Para a psiquiatra, com formação técnica e experiência em dinâmicas de grupo, o empreendedorismo é muito importante, mas não é a panaceia universal. “Nem toda a gente tem a capacidade de ser um empreendedor e não é mau profissional por não ter”, sublinha. Na sua opinião, da mesma forma que há concursos de empreendedorismo, deveriam existir outros em relação a trabalho de equipa, por exemplo. “Há quem prefira fazer o seu trabalho sem holofotes, sente-se realizado assim e faz um trabalho notável”.
O empreendedor é aquele que tem a capacidade de avançar e de construir algo diferente. Que sabe arriscar, mas também que sabe reconhecer o valor dos outros e consegue envolver outros saberes, para poder crescer de uma forma consistente.

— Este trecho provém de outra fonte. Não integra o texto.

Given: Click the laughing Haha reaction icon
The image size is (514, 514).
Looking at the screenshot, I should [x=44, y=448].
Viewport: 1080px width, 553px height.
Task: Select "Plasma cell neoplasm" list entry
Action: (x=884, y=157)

Um dos erros mais comuns na gestão, são as normas muito rígidas. Matam a criatividade que existe em cada um de nós, não existindo liberdade para conseguir que novas ideias tragam melhores resultados.
EM CAIXA
PERFIL DO EMPREENDEDOR
O empreendedor tem de ser uma pessoa que confie nas suas qualidades pessoais. Que acredite em si próprio, com capacidade de trabalho e criatividade acima da média.
Um empreendedor tem que ser uma pessoa persistente, com capacidade de resistir mesmo nos momentos mais difíceis e de criar laços estreitos com colaboradores, fornecedores e clientes.
Com estas ferramentas, o empreendedor realiza-se pessoalmente e cria riqueza, nomeadamente através de postos de trabalho e impostos pagos, contribuindo para o desenvolvimento da economia e do país.